As 21WIRE reported recently, the United States’ war in Afghanistan is going nowhere. President Trump’s announcement of a ‘troop surge’ in Afghanistan has drawn sharp criticism from his most ardent support base – and good reason. After 16 years of occupation in Central Asia, operations in Afghanistan are as corrupt as ever.
Meanwhile, the Taliban continue appear to be growing in strength, and ISIS has also been allowed to expand in the country.
According to the Taliban’s alleged new leader, the extremist group now has control of over half the country.
After the death of Mullah Omar in 2013, Mullah Haibatullah Akhundzada (pictured above), was named leader of the Afghan Taliban in 2016. He was one of Mullah Akhtar Mansour, deputies alongside Sirajuddin Haqqani, leader of the ISI-linked and CIA-linked Haqqani Network based out of eastern Afghanistan.
What’s never mentioned in any of these official releases is Afghanistan’s illegal poppy export business – which is fueling a global heroin trade that’s tearing families and communities apart, especially in the US. It’s no coincidence that since NATO’s invasion and occupation of Afghanistan, cultivated poppy exports have skyrocketed under the careful stewardship of the CIA.
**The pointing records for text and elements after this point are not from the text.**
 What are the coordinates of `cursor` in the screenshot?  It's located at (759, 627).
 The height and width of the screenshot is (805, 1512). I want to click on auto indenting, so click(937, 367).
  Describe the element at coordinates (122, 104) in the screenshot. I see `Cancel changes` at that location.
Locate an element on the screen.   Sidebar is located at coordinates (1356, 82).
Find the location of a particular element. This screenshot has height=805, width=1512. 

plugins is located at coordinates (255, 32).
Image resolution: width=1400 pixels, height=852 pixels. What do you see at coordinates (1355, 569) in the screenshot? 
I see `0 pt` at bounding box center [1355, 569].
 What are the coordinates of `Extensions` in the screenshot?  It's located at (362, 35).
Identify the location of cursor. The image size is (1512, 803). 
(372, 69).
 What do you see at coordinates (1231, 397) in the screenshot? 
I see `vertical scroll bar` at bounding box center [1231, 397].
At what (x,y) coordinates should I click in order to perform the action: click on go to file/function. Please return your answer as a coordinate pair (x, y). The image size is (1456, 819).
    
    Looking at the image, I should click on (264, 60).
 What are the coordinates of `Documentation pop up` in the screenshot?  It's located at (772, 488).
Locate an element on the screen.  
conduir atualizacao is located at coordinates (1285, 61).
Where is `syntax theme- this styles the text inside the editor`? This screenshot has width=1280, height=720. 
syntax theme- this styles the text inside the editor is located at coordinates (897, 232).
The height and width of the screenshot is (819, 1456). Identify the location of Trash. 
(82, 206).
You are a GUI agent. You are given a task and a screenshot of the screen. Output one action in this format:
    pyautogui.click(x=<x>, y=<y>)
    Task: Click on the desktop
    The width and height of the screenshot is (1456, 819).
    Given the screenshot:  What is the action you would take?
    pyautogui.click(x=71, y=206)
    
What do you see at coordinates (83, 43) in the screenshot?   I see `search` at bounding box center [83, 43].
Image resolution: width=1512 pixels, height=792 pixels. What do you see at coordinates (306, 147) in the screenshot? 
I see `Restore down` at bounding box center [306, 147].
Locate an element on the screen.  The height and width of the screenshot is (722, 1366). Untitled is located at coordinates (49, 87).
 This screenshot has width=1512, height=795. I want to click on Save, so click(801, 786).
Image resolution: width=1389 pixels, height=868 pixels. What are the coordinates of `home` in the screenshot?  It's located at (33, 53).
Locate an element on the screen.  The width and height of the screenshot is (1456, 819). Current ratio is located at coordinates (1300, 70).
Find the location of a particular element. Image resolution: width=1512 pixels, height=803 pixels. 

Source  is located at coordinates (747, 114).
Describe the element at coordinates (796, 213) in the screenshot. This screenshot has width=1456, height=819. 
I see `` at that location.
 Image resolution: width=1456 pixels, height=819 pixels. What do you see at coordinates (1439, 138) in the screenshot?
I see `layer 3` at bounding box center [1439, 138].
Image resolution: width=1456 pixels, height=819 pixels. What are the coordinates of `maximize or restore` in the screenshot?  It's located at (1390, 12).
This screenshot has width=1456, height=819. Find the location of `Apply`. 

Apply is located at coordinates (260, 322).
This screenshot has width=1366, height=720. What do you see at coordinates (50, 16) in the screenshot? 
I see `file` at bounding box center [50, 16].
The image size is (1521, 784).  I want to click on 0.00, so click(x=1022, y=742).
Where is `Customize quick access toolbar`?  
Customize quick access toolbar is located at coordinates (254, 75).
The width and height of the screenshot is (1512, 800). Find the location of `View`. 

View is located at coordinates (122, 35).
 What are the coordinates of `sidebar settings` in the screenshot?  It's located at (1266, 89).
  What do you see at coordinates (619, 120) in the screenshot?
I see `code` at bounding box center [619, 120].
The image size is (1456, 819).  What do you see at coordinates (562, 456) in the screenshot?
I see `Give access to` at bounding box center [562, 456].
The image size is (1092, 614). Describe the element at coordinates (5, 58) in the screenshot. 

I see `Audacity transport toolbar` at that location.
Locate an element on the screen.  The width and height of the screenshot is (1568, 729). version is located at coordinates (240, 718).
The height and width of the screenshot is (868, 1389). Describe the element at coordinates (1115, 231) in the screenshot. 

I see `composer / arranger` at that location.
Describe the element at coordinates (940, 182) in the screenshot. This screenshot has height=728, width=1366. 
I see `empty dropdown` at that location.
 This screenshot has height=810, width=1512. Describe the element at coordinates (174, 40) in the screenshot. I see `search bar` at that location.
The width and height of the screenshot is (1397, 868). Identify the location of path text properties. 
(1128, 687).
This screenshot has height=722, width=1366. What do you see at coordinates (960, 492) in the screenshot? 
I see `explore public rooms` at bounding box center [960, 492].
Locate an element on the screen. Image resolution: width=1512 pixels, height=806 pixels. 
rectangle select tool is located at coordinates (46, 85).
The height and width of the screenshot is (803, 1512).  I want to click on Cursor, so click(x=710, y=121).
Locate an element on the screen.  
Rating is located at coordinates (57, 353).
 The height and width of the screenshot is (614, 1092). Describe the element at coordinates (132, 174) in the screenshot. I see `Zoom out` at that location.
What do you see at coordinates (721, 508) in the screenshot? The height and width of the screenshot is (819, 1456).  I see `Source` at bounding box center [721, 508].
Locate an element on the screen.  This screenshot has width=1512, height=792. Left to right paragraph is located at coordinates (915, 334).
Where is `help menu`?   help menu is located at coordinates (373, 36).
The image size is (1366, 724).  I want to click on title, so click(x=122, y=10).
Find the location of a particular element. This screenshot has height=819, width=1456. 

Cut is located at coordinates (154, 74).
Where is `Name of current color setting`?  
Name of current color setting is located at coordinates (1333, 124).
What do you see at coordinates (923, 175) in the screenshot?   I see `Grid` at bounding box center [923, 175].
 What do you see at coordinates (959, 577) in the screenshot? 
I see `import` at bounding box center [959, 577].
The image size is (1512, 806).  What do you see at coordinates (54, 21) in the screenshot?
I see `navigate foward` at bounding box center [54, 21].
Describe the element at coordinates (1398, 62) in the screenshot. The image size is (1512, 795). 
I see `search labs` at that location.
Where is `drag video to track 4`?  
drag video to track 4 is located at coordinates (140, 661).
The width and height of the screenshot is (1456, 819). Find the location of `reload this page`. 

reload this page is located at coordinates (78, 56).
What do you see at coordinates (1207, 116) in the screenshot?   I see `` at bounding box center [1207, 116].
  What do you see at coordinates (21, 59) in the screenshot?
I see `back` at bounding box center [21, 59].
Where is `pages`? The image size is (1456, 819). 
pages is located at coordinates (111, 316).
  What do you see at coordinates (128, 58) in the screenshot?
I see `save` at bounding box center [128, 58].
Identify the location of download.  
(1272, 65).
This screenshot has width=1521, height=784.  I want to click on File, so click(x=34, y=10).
Beyond the lucrative narcotic trade, there’s the bigger issue of Afghanistan’s vast resource, mineral and rare earth reserves that western corporations have designs on over the next 100 years.
All of these factors will all but guarantee the presence of ‘extremists’ in the country for the foreseeable future.
Southfront reports…
Taliban leader Mullah Hibatullah Akhundzada in a message on the occasion of Eid Al-Adha announced that the departure of all American and NATO forces from Afghanistan is the only solution to end the war and violence in Afghanistan.
He also denied any Taliban links with terrorist attacks and declared that the Taliban controls more than half of the country. However, this claim contradicts to the info provided by the US military.
Gen. John Nicholson, the commander of US and NATO forces in Afghanistan, said that government forces control 62% of the country and the Taliban controls only 10%. The rest of the area is contested, according to the general.
The Pentagon has also confirmed that there are about 11,000 US troops in Afghanistan, including regular troops and special forces. The US is going to send about 4,000 more troops to Afghanistan under the newly declared strategy in the country.
(Translation Provided by SouthFront)
Regardless of the numbers, the Taliban are not going to disappear overnight. But are we meant to believe that all of this is supposed to fixed by a ‘troop surge’?